WORK TO BE COMPLETED: When you copy the entries, keep every word exactly as it stands.

MATERIAL TO PROCESS:
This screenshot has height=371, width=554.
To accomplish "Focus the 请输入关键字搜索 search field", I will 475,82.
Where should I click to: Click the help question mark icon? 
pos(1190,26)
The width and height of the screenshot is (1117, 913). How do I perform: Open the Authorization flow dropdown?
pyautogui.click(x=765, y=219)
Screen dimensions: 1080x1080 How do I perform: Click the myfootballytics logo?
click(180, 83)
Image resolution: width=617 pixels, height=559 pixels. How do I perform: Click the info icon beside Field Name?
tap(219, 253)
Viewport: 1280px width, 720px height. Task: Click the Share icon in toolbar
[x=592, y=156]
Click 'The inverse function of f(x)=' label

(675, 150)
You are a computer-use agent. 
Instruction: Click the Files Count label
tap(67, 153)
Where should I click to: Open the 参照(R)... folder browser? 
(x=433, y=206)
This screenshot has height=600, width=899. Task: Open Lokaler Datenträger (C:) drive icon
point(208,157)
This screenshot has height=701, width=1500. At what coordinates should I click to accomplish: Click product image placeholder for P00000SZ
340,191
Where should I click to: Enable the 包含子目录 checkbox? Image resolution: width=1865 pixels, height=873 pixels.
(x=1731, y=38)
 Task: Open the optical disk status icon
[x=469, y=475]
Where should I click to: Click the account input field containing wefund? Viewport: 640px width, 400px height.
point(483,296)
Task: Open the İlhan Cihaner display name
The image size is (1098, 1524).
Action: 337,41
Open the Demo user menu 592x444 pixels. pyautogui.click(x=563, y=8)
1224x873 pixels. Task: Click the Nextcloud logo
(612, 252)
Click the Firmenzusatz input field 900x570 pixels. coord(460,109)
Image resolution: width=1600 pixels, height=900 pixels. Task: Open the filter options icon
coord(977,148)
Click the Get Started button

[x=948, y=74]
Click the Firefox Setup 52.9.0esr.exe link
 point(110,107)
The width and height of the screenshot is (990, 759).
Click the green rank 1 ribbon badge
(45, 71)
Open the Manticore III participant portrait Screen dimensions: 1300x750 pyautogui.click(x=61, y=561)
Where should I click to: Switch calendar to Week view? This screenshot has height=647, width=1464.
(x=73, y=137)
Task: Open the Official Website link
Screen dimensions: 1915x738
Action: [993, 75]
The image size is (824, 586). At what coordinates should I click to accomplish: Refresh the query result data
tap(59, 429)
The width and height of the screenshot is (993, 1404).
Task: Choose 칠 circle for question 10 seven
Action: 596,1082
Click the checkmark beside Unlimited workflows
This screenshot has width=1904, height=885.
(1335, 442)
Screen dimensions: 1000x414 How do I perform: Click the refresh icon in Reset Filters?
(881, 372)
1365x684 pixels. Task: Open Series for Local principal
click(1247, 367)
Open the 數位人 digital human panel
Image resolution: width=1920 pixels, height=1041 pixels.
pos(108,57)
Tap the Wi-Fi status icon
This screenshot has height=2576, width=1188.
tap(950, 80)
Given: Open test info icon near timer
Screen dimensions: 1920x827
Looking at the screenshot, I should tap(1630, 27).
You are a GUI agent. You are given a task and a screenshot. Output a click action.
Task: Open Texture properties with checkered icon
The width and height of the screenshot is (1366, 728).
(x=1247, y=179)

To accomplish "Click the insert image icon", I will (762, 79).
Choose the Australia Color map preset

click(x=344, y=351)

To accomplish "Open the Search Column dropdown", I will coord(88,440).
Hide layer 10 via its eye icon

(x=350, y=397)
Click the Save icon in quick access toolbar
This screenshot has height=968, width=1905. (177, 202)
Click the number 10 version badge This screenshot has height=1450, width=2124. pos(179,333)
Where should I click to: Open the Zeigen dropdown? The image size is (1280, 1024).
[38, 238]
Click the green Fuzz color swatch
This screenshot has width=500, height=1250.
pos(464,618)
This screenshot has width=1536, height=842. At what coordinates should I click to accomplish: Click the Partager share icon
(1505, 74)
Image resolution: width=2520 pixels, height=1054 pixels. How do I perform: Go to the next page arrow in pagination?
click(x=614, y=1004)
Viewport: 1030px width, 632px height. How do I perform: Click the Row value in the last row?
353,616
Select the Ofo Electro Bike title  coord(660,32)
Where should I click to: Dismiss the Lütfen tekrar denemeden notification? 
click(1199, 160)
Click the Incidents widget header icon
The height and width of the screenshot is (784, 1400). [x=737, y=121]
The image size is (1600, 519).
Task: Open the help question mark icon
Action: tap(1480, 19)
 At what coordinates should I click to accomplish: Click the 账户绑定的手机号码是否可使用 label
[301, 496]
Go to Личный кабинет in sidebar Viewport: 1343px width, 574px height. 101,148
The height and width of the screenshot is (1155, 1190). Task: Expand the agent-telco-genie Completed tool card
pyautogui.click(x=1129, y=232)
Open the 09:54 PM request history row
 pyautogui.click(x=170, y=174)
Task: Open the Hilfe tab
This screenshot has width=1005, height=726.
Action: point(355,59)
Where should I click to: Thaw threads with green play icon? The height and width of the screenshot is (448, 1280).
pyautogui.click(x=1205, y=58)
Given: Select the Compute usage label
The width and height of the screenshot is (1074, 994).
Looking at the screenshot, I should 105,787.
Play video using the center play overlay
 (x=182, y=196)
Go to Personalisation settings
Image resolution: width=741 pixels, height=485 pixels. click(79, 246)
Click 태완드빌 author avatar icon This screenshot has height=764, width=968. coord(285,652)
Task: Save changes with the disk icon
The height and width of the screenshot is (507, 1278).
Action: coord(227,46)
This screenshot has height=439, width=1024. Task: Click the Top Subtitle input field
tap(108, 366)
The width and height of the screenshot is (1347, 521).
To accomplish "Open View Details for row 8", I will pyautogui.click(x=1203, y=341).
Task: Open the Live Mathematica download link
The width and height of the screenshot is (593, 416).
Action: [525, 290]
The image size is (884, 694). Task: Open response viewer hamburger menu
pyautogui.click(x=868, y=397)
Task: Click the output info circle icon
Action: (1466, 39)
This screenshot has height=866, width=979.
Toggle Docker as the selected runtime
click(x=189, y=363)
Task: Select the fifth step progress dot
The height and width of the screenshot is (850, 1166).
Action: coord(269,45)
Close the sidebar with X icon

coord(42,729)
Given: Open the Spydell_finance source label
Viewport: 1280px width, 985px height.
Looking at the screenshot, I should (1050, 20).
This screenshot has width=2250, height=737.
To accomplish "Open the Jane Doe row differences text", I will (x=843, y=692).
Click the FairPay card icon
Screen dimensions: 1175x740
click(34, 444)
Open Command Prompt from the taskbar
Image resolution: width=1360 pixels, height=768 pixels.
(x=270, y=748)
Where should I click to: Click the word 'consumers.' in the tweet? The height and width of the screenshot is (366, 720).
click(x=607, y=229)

EXERCISE RESPONSE:
This screenshot has height=371, width=554.
To accomplish "Focus the 请输入关键字搜索 search field", I will 475,82.
Where should I click to: Click the help question mark icon? 
pos(1190,26)
The width and height of the screenshot is (1117, 913). How do I perform: Open the Authorization flow dropdown?
pyautogui.click(x=765, y=219)
Screen dimensions: 1080x1080 How do I perform: Click the myfootballytics logo?
click(180, 83)
Image resolution: width=617 pixels, height=559 pixels. How do I perform: Click the info icon beside Field Name?
tap(219, 253)
Viewport: 1280px width, 720px height. Task: Click the Share icon in toolbar
[x=592, y=156]
Click 'The inverse function of f(x)=' label

(675, 150)
You are a computer-use agent. 
Instruction: Click the Files Count label
tap(67, 153)
Where should I click to: Open the 参照(R)... folder browser? 
(x=433, y=206)
This screenshot has height=600, width=899. Task: Open Lokaler Datenträger (C:) drive icon
point(208,157)
This screenshot has height=701, width=1500. At what coordinates should I click to accomplish: Click product image placeholder for P00000SZ
340,191
Where should I click to: Enable the 包含子目录 checkbox? Image resolution: width=1865 pixels, height=873 pixels.
(x=1731, y=38)
 Task: Open the optical disk status icon
[x=469, y=475]
Where should I click to: Click the account input field containing wefund? Viewport: 640px width, 400px height.
point(483,296)
Task: Open the İlhan Cihaner display name
The image size is (1098, 1524).
Action: 337,41
Open the Demo user menu 592x444 pixels. pyautogui.click(x=563, y=8)
1224x873 pixels. Task: Click the Nextcloud logo
(612, 252)
Click the Firmenzusatz input field 900x570 pixels. coord(460,109)
Image resolution: width=1600 pixels, height=900 pixels. Task: Open the filter options icon
coord(977,148)
Click the Get Started button

[x=948, y=74]
Click the Firefox Setup 52.9.0esr.exe link
 point(110,107)
The width and height of the screenshot is (990, 759).
Click the green rank 1 ribbon badge
(45, 71)
Open the Manticore III participant portrait Screen dimensions: 1300x750 pyautogui.click(x=61, y=561)
Where should I click to: Switch calendar to Week view? This screenshot has height=647, width=1464.
(x=73, y=137)
Task: Open the Official Website link
Screen dimensions: 1915x738
Action: [993, 75]
The image size is (824, 586). At what coordinates should I click to accomplish: Refresh the query result data
tap(59, 429)
The width and height of the screenshot is (993, 1404).
Task: Choose 칠 circle for question 10 seven
Action: 596,1082
Click the checkmark beside Unlimited workflows
This screenshot has width=1904, height=885.
(1335, 442)
Screen dimensions: 1000x414 How do I perform: Click the refresh icon in Reset Filters?
(881, 372)
1365x684 pixels. Task: Open Series for Local principal
click(1247, 367)
Open the 數位人 digital human panel
Image resolution: width=1920 pixels, height=1041 pixels.
pos(108,57)
Tap the Wi-Fi status icon
This screenshot has height=2576, width=1188.
tap(950, 80)
Given: Open test info icon near timer
Screen dimensions: 1920x827
Looking at the screenshot, I should tap(1630, 27).
You are a GUI agent. You are given a task and a screenshot. Output a click action.
Task: Open Texture properties with checkered icon
The width and height of the screenshot is (1366, 728).
(x=1247, y=179)

To accomplish "Click the insert image icon", I will (762, 79).
Choose the Australia Color map preset

click(x=344, y=351)

To accomplish "Open the Search Column dropdown", I will coord(88,440).
Hide layer 10 via its eye icon

(x=350, y=397)
Click the Save icon in quick access toolbar
This screenshot has height=968, width=1905. (177, 202)
Click the number 10 version badge This screenshot has height=1450, width=2124. pos(179,333)
Where should I click to: Open the Zeigen dropdown? The image size is (1280, 1024).
[38, 238]
Click the green Fuzz color swatch
This screenshot has width=500, height=1250.
pos(464,618)
This screenshot has width=1536, height=842. At what coordinates should I click to accomplish: Click the Partager share icon
(1505, 74)
Image resolution: width=2520 pixels, height=1054 pixels. How do I perform: Go to the next page arrow in pagination?
click(x=614, y=1004)
Viewport: 1030px width, 632px height. How do I perform: Click the Row value in the last row?
353,616
Select the Ofo Electro Bike title  coord(660,32)
Where should I click to: Dismiss the Lütfen tekrar denemeden notification? 
click(1199, 160)
Click the Incidents widget header icon
The height and width of the screenshot is (784, 1400). [x=737, y=121]
The image size is (1600, 519).
Task: Open the help question mark icon
Action: tap(1480, 19)
 At what coordinates should I click to accomplish: Click the 账户绑定的手机号码是否可使用 label
[301, 496]
Go to Личный кабинет in sidebar Viewport: 1343px width, 574px height. 101,148
The height and width of the screenshot is (1155, 1190). Task: Expand the agent-telco-genie Completed tool card
pyautogui.click(x=1129, y=232)
Open the 09:54 PM request history row
 pyautogui.click(x=170, y=174)
Task: Open the Hilfe tab
This screenshot has width=1005, height=726.
Action: point(355,59)
Where should I click to: Thaw threads with green play icon? The height and width of the screenshot is (448, 1280).
pyautogui.click(x=1205, y=58)
Given: Select the Compute usage label
The width and height of the screenshot is (1074, 994).
Looking at the screenshot, I should 105,787.
Play video using the center play overlay
 (x=182, y=196)
Go to Personalisation settings
Image resolution: width=741 pixels, height=485 pixels. click(79, 246)
Click 태완드빌 author avatar icon This screenshot has height=764, width=968. coord(285,652)
Task: Save changes with the disk icon
The height and width of the screenshot is (507, 1278).
Action: coord(227,46)
This screenshot has height=439, width=1024. Task: Click the Top Subtitle input field
tap(108, 366)
The width and height of the screenshot is (1347, 521).
To accomplish "Open View Details for row 8", I will pyautogui.click(x=1203, y=341).
Task: Open the Live Mathematica download link
The width and height of the screenshot is (593, 416).
Action: [525, 290]
The image size is (884, 694). Task: Open response viewer hamburger menu
pyautogui.click(x=868, y=397)
Task: Click the output info circle icon
Action: (1466, 39)
This screenshot has height=866, width=979.
Toggle Docker as the selected runtime
click(x=189, y=363)
Task: Select the fifth step progress dot
The height and width of the screenshot is (850, 1166).
Action: coord(269,45)
Close the sidebar with X icon

coord(42,729)
Given: Open the Spydell_finance source label
Viewport: 1280px width, 985px height.
Looking at the screenshot, I should (1050, 20).
This screenshot has width=2250, height=737.
To accomplish "Open the Jane Doe row differences text", I will (x=843, y=692).
Click the FairPay card icon
Screen dimensions: 1175x740
click(34, 444)
Open Command Prompt from the taskbar
Image resolution: width=1360 pixels, height=768 pixels.
(x=270, y=748)
Where should I click to: Click the word 'consumers.' in the tweet? The height and width of the screenshot is (366, 720).
click(x=607, y=229)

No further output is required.